A brucelose em seres humanos usualmente apresenta-se como zoonose ocupacional, associada ao contato direto com animais infectados, ou ainda pelo hábito da ingestão do leite cru ou de produtos lácteos fabricados com leite cru. Situação semelhante acontece para a tuberculose que tem no consumo do leite e produtos lácteos crus, importante fonte de contaminação humana, além da carne e produtos cárneos consumidos crus ou mal cozidos.

  • Como proteger o rebanho de doenças consideradas zoonoses?

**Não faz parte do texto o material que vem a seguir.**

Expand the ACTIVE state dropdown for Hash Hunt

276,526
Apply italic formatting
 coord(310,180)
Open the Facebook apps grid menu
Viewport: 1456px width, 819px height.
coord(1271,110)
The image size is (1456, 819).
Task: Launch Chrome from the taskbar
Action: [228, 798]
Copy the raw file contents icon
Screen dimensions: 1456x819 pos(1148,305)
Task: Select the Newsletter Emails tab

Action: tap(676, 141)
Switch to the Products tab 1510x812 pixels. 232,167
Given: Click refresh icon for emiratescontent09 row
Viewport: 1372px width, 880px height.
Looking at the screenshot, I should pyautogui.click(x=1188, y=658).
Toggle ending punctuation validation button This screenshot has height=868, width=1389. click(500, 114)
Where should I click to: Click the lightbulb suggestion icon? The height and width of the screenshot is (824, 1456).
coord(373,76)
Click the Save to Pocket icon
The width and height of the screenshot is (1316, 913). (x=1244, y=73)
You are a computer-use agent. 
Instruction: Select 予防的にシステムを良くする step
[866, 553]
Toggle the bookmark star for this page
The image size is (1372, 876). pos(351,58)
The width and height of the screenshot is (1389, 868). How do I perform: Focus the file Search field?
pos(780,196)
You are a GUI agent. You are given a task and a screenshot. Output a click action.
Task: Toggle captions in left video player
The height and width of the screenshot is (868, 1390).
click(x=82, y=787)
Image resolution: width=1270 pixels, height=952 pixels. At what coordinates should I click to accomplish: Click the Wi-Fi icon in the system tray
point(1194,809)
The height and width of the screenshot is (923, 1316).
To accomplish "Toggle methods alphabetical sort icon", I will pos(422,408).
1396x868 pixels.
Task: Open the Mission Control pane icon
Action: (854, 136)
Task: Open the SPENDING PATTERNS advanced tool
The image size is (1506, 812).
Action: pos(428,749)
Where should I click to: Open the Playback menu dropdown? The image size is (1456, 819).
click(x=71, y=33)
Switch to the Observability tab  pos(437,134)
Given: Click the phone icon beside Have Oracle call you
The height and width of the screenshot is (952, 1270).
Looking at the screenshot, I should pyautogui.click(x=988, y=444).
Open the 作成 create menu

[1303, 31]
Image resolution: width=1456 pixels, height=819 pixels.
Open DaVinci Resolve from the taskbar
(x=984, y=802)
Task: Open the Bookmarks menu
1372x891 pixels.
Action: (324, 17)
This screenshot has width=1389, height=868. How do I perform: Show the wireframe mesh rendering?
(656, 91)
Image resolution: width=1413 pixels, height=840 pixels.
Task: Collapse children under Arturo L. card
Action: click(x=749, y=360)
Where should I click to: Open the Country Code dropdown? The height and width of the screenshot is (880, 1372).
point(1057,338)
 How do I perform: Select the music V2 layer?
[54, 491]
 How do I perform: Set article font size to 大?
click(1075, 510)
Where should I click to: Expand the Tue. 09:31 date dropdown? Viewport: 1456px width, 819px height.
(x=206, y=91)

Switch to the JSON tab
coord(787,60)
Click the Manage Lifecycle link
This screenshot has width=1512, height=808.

A forma de proteger o rebanho de doenças que podem ser transmitidas ao homem é através do controle sanitário dos animais exercido pelo médico-veterinário. Nas propriedades em que se criam animais, seja para que finalidade for, os controles zoosanitários são obrigatórios existindo, inclusive, algumas patologias que, devido a sua gravidade ou repercussão econômica, são de notificação compulsória às autoridades de sanidade animal quando de sua incidência. No caso específico das duas doenças citadas, brucelose e tuberculose, o Programa Nacional de Controle e Erradicação da Brucelose e da Tuberculose Animal, instituído pelo Ministério da Agricultura Pecuária e Abastecimento, de cumprimento obrigatório em todo o país, tem por objetivo reduzir a prevalência e a incidência dessas doenças em bovinos e bubalinos, visando a erradicação, da mesma forma que, para outras doenças existem também programas específicos para controle e muitas vezes para erradicação. Obviamente que estes programas ao controlarem ou erradicarem estas doenças está concorrendo para que os animais acometidos ou seus produtos não chequem ao comércio.

  • Atualmente, no Brasil, existe alguma autorização para venda de leite cru ou produtos informais? Se não, por quê?

Quanto a comercialização diretamente para o consumidor de leite cru, ou seja, que não tenha passado por nenhum processo térmico, não é permitida pelos perigos sanitários que podem representar como explicado anteriormente, havendo apenas a exceção para os queijos de maturação longa que podem ser elaborados a partir de leite cru desde que os animais que deram origem ao leite sejam controlados e certificadamente livres de brucelose e tuberculose, uma vez que este período de maturação inativa outros microrganismos patogênicos.

Da mesma forma, os produtos informais, entendidos como aqueles que não sofreram a fiscalização na origem, também não podem ser comercializados pelos mesmos motivos da existência da legislação que obriga a prévia inspeção sanitária e tecnológica. A partir de 2018, com a lei 13.680, passou a ser permitida a comercialização em todo o território nacional de produtos de origem animal elaborados de forma artesanal com características tradicionais, culturais e regionais próprias, com requisitos tecnológicos mais simples, entretanto mantendo as mesmas exigências de ordem sanitária requeridas para qualquer outro produto de origem animal, tanto no que diz respeito a matéria prima quanto a higiene na elaboração e a prévia inspeção por órgão oficial.

Carlos Alberto Magioli

Graduação em Medicina Veterinária pela Universidade Federal Rural do Rio de Janeiro (1976), Mestre em Medicina Veterinária (Higiene Veterinária e Processamento Tecnológico de Produtos de Origem Animal) pela Universidade Federal Fluminense (1990). Doutor em Medicina Veterinária (Higiene.Veterinária e Processamento Tecnológico de Produtos de Origem.Animal) pela Universidade Federal Fluminense (2017). Auditor Fiscal Federal Agropecuário aposentado do Ministério da Agricultura, Pecuária e Abastecimento (Mapa). Professor do Curso de MBA da Universidade Veiga de Almeida. Ex-professor do Curso de Medicina Veterinária do Centro Universitário Plínio Leite. Acadêmico da Academia de Medicina Veterinária no Estado do Rio de Janeiro.